7th Governor of Tanganyika
- In office 28 April 1945 – 18 June 1949
- Monarch: George VI
- Preceded by: Sir Wilfrid Edward Francis Jackson
- Succeeded by: Sir Edward Francis Twining

5th Governor of Cyprus
- In office 4 July 1939 – 3 October 1941
- Monarch: George VI
- Preceded by: Sir Herbert Richmond Palmer
- Succeeded by: Charles Campbell Woolley

Personal details
- Born: 29 June 1896
- Died: 11 August 1959 (aged 63) British Cyprus
- Citizenship: British
- Spouse(s): Joan Gellibrand (m. 1924)
- Children: 2
- Education: King's School, Worcester
- Profession: colonial administrator, diplomat

Military service
- Allegiance: British Empire
- Branch/service: British Indian Army
- Years of service: 1914–1919
- Unit: East Surrey Regiment; Queen's Own Royal West Kent Regiment;
- Battles/wars: Mesopotamian campaign

= William Denis Battershill =

British colonial administrator

Sir William Denis Battershill KCMG (29 June 1896 – 11 August 1959) was a British colonial administrator. He was Governor of Cyprus from 1939 to 1941 and Governor of Tanganyika from 1945 to 1949.

==Biography==

===Early life and education===
Battershill attended King's College in Worcester from 1908 to 1914. After graduating, he enlisted in the British Army, serving in India and Iraq.

===Colonial service===
In 1920, he joined the Ceylon Civil Service as a cadet officer, rising to the position of 2nd Assistant Secretary and Clerk to the Legislative Council 1928. Following this, he served variously as Assistant Colonial Secretary in Jamaica, 1929–1935, Colonial Secretary of Cyprus, 1935–1937, Chief Secretary of the Mandate of Palestine, 1937–1939, Governor and Commander-in-Chief of Cyprus, 1939–1941, Assistant Under-Secretary of State for the Colonial Office, 1941–1942, and Deputy Under-Secretary for the Tanganyika Territory, 1942–1945.
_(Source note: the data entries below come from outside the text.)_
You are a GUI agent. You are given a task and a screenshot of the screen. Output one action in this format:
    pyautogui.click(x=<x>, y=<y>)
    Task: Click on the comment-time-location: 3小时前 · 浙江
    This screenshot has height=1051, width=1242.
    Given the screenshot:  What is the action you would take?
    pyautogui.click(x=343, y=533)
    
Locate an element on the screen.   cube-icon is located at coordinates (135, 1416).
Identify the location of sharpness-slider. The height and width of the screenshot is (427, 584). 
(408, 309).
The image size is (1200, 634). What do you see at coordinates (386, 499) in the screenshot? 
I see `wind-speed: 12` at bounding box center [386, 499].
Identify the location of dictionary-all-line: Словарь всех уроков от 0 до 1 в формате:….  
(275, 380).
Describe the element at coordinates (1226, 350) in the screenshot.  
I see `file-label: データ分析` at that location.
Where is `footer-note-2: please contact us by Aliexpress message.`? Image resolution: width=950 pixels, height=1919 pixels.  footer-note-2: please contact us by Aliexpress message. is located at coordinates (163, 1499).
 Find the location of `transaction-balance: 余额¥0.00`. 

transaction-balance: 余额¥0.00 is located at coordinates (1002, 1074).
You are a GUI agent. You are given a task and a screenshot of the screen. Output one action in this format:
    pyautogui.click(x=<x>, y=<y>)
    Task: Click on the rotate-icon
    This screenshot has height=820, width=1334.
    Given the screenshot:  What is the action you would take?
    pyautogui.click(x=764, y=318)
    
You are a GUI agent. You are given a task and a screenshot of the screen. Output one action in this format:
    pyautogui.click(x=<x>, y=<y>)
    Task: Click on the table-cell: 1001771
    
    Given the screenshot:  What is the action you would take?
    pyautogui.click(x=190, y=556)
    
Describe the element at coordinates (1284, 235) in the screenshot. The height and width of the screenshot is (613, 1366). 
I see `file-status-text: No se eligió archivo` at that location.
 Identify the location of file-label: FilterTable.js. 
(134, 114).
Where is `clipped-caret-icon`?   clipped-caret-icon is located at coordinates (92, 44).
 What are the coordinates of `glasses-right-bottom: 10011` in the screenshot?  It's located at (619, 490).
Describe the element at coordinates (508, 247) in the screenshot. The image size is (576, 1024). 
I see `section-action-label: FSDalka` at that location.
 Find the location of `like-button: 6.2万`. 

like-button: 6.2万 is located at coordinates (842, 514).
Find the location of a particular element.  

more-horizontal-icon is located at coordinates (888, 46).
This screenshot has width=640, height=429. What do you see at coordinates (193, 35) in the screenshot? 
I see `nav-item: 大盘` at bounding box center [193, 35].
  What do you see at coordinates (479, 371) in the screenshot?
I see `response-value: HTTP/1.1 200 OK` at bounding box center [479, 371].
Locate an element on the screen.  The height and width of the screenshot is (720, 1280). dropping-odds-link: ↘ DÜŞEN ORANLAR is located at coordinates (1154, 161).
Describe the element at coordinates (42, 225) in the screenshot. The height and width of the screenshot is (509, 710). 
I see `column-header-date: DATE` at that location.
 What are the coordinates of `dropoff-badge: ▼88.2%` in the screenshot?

In 1945 he became Governor of the United Nations Trust Territory of Tanganyika. He was largely known for taking land that had previously been set aside for German settlers during the era of German East Africa and redistributing it to indigenous Africans. He also sought to increase the role of Africans in government by increasing African participation in voting and by replacing European officials with African officials. Battershill also saw to it that it was illegal to pay Africans less than Europeans or Asians for doing the same work in Tanganyika.

===Later life===
In 1959, after a life of public service, he died in Cyprus, where he had chosen to live with his wife in retirement.